Page 1 of 1

All checks running at same time interval

Posted: Wed May 28, 2014 5:14 am
by WillemDH
Hello,

We have to shut down one of our datacenters Friday, the one where our Nagios server is running. So I asked a collegaue to move the Nagios server to another datacenter (VMWare). he did this yesterday evening and today I noticed that all the checks seem to run at the same time interval while yesterday this was not the case.
See the screenshot of the Monitoring Engine Event Queue.

As this does not seem an ideal situation, I already tried rebooting the server, but this doesn't seem to help.
In http://support.nagios.com/forum/viewtop ... ention.dat, I was aksed to delete the retention.dat file. is this the only solution to spread the service checks again more evenly?

I presume that the VMotion of the virtual Nagios XI server caused the checks to lag an then all start at the same time. is there any way to prevent this from happening, as next week i'll have to move the server back to the original datacenter.

Grtz

Willem

Re: All checks running at same time interval

Posted: Wed May 28, 2014 9:41 am
by abrist
This is usually a sign that the server got behind in the scheduling of checks. This is usually caused by performance issues. Is the load average higher than normal? How about the io wait?
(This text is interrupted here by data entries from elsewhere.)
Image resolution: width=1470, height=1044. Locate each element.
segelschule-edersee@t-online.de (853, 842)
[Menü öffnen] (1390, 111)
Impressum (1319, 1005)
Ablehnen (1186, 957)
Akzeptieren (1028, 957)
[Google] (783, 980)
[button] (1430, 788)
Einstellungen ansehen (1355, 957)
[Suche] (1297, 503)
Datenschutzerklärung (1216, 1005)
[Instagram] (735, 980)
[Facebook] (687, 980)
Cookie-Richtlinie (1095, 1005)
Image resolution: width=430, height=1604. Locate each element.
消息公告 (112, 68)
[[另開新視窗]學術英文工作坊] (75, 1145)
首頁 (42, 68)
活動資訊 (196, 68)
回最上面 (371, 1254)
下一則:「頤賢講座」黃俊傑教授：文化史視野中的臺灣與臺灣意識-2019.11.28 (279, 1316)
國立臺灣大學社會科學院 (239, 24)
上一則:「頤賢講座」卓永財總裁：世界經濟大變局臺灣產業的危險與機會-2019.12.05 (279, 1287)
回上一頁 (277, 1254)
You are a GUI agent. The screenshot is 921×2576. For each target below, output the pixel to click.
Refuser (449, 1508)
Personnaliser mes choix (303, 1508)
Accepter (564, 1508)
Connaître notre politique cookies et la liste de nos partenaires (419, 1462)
Re: All checks running at same time interval

Posted: Wed May 28, 2014 10:11 am
by WillemDH
Andy,

As I said we had to move the server to another datacenter (VMotion). This has caused the latency, as we have to temporarily move the server to a les performant datastore. So I do know the reason, but the performance loss is only temporary. It should be ok now. The question is how can I solve it after a Vmotion to another datacenter.

Grtz

Re: All checks running at same time interval

Posted: Wed May 28, 2014 3:10 pm
by abrist
Remove retention.dat and restart nagios, or just wait it out while the server catches up.

Re: All checks running at same time interval

Posted: Wed Jun 11, 2014 5:58 am
by WillemDH
It seems the server managed to distribute the load evenly again. Thread can be closed.

Thanks!

Willem